**Problem requirements:**
The answer must be an exact transcription of the lines below from the first through the one containing "Task: Click the Inventory card icon", with the pictures left out; please add nothing else.

**Saved data entries:**
↓↓↓
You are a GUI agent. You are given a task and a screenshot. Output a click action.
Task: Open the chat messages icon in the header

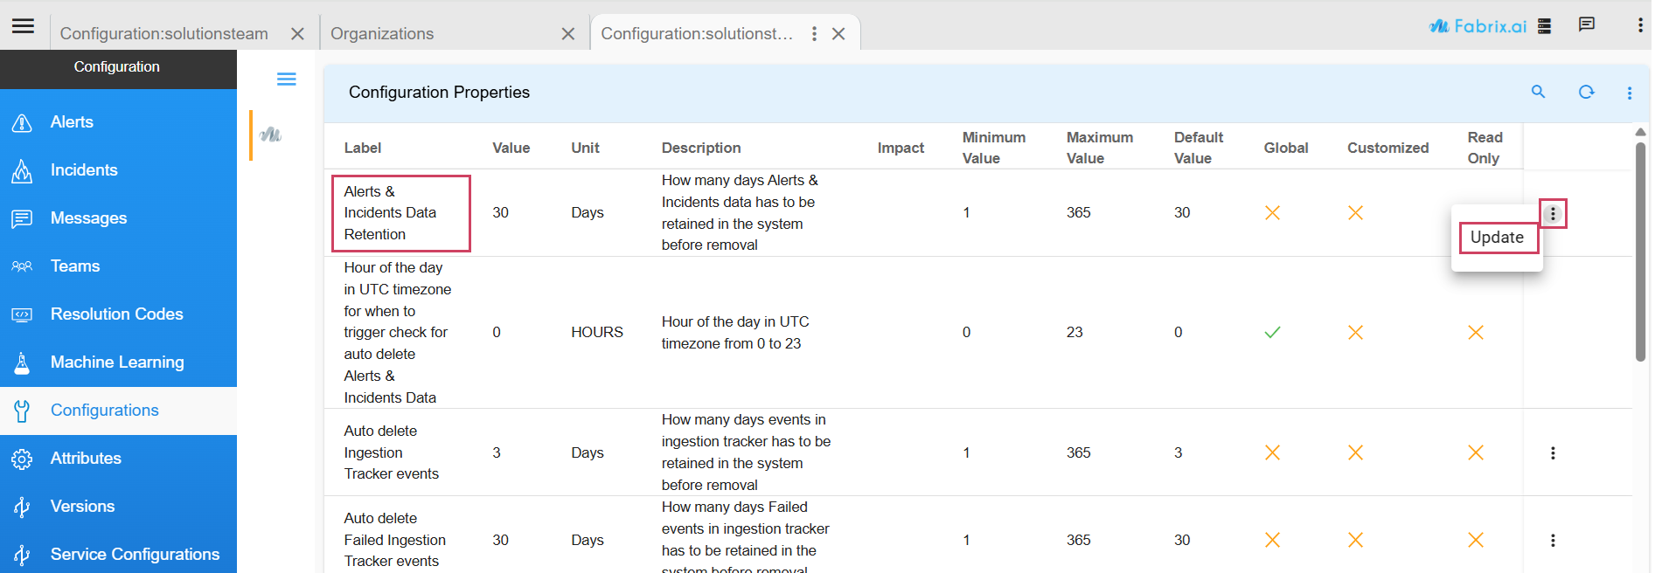1586,25
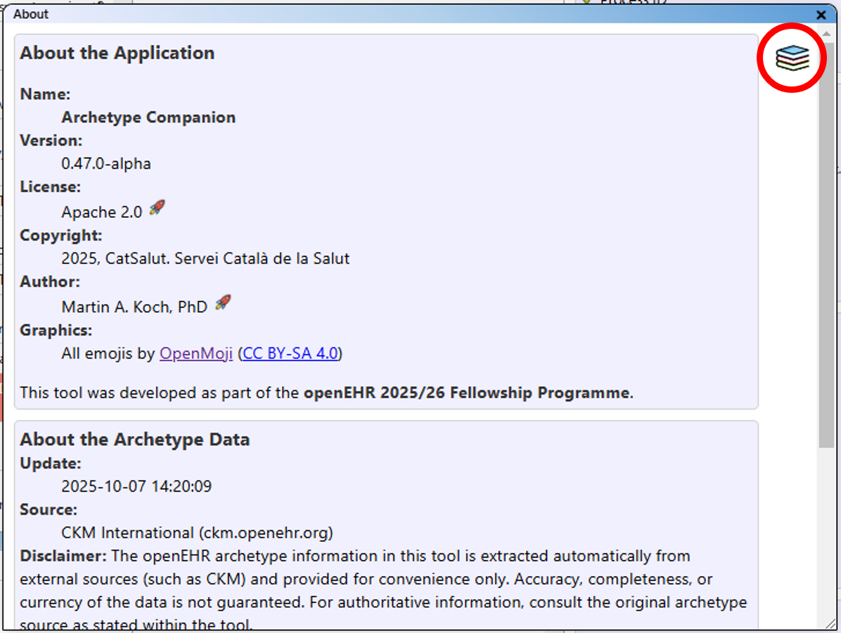Click the version number 0.47.0-alpha
The height and width of the screenshot is (633, 841).
(x=106, y=164)
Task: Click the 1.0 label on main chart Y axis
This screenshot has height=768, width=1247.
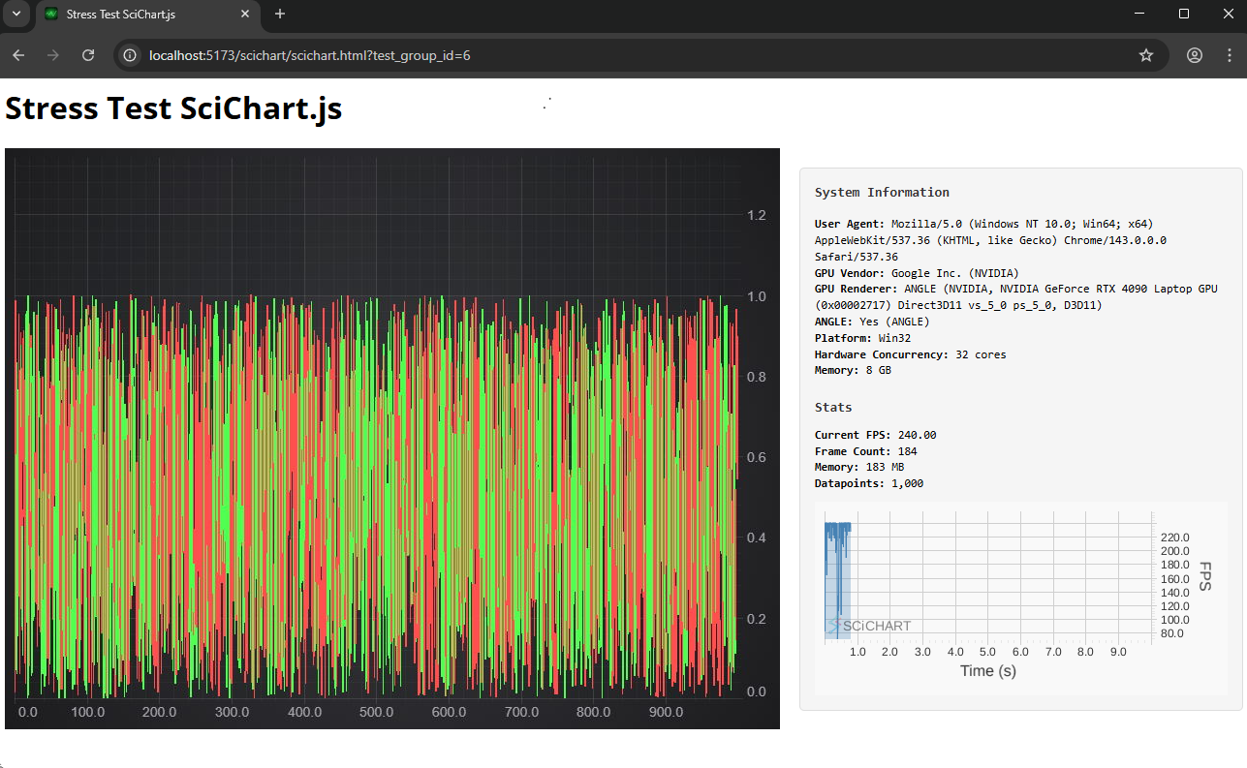Action: [759, 296]
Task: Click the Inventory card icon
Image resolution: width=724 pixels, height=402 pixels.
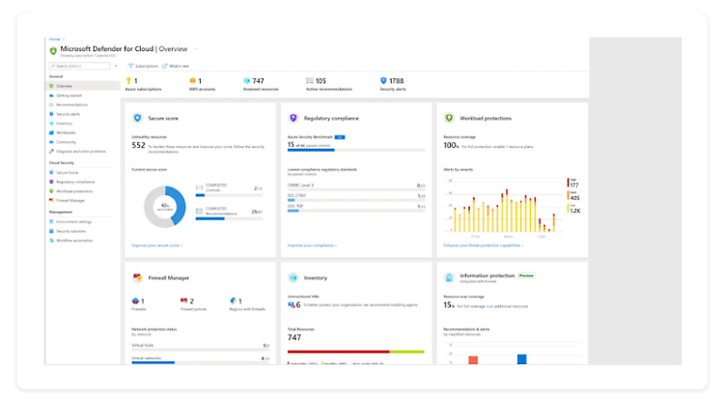Action: click(293, 277)
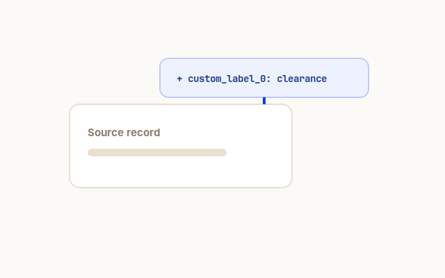The height and width of the screenshot is (278, 445).
Task: Click the blank canvas below the Source record card
Action: (x=181, y=233)
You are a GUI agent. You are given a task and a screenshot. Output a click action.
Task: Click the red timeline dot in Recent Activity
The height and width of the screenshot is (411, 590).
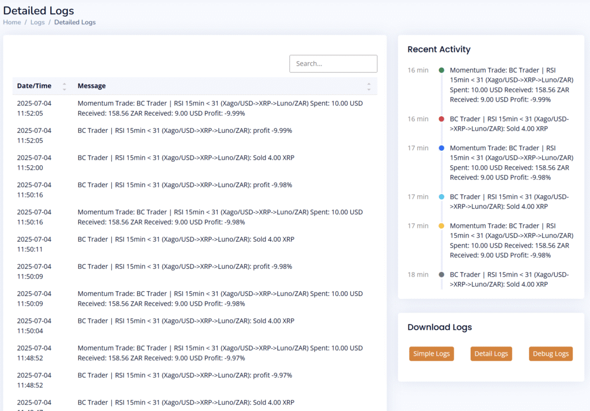441,119
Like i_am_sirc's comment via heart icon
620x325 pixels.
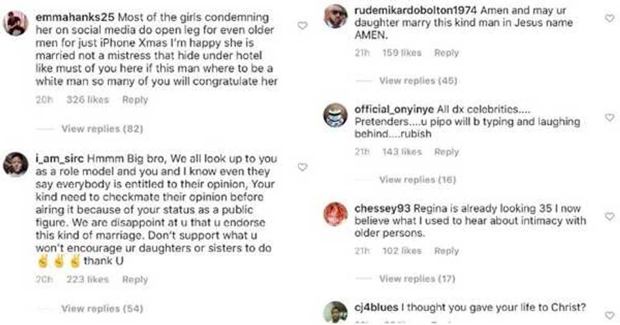pyautogui.click(x=302, y=167)
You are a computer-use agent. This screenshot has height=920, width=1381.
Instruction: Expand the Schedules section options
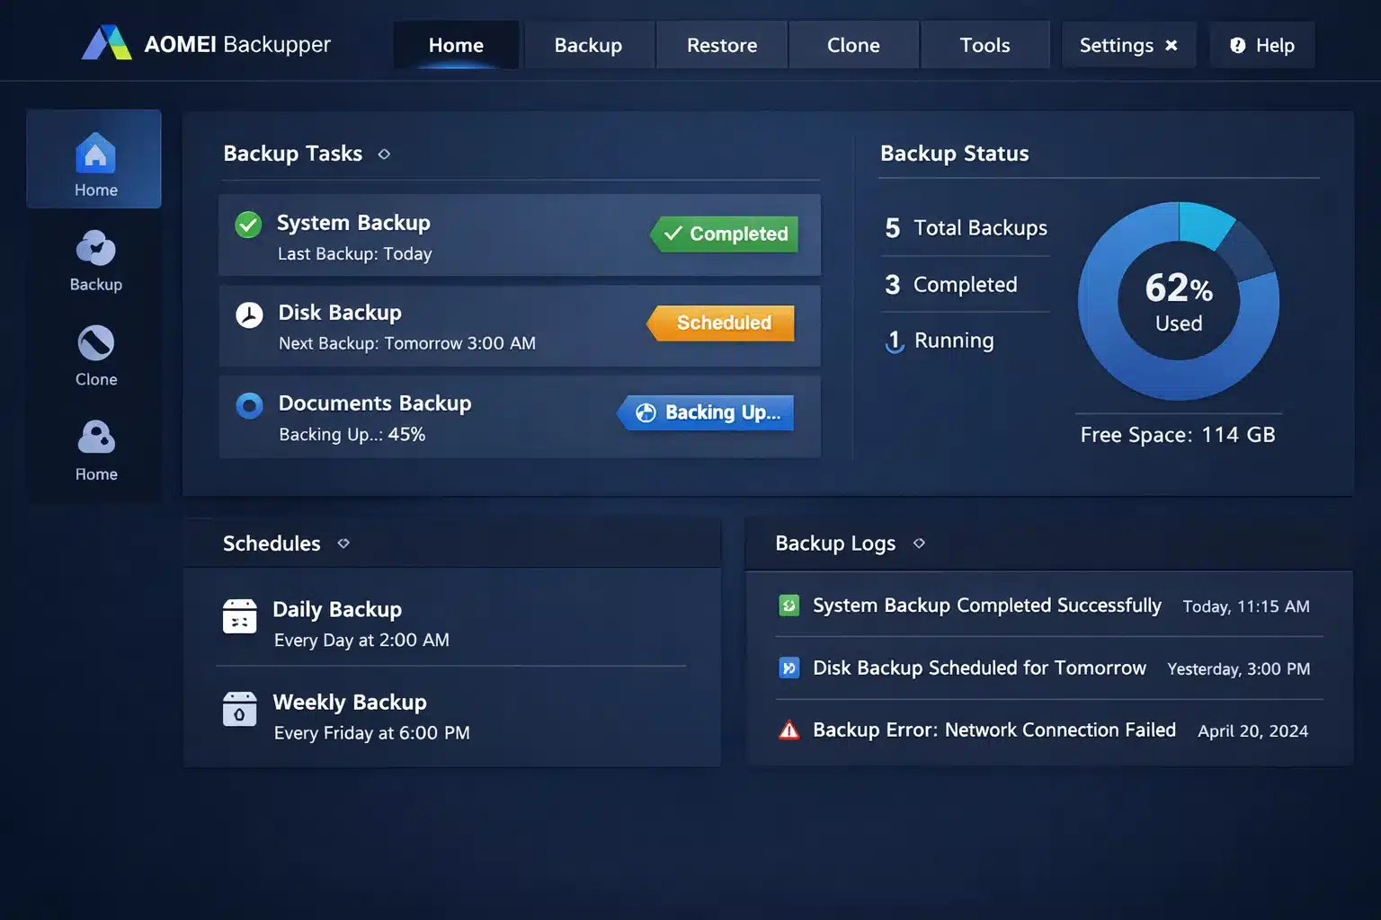pos(343,543)
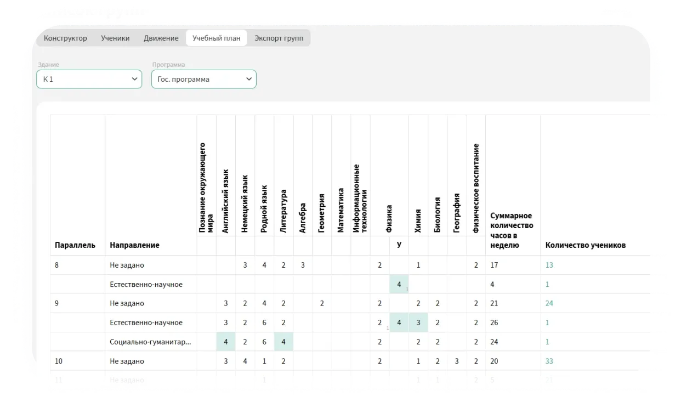Image resolution: width=681 pixels, height=413 pixels.
Task: Click highlighted Химия cell with value 3
Action: (418, 323)
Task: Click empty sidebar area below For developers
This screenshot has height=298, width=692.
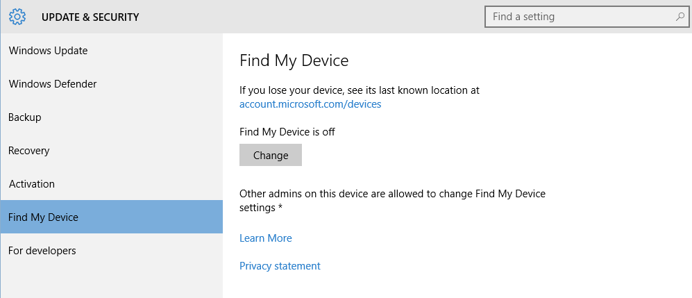Action: (x=111, y=281)
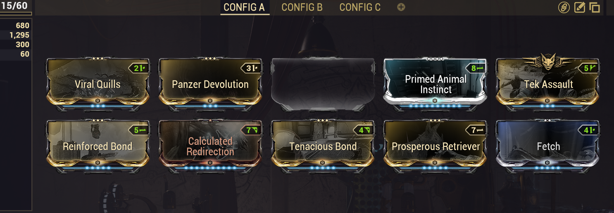
Task: Click the rename config pencil icon
Action: tap(580, 7)
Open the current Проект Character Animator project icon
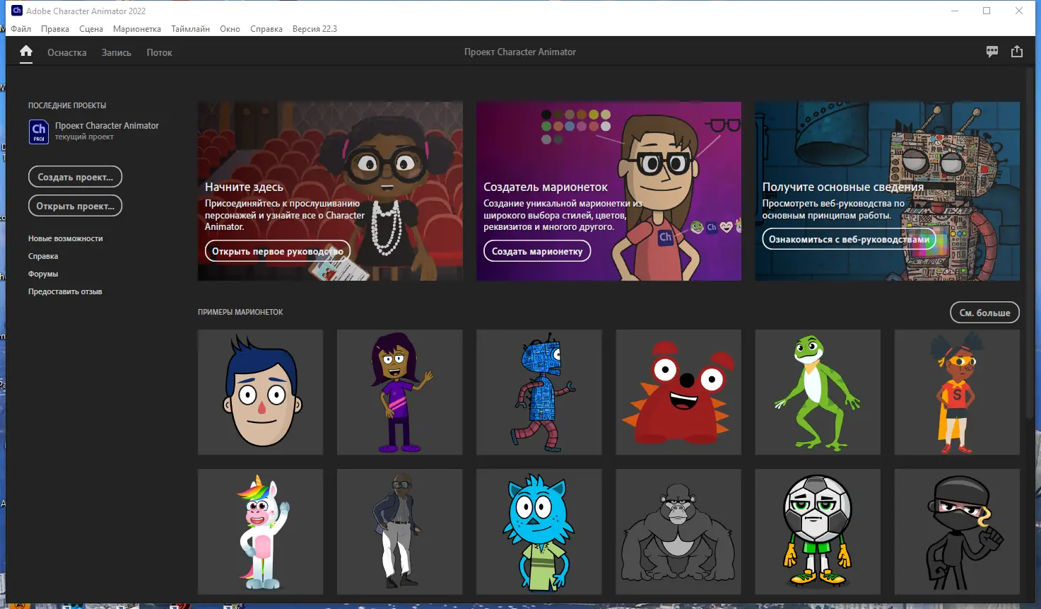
↑↑↑
**Exercise answer:**
You are a GUI agent. You are given a task and a screenshot. Output a click action.
Task: Open the chat messages icon in the header

1586,25
Click the version number 0.47.0-alpha
The height and width of the screenshot is (633, 841).
(x=106, y=164)
Task: Click the 1.0 label on main chart Y axis
This screenshot has height=768, width=1247.
Action: [759, 296]
Task: Click the Inventory card icon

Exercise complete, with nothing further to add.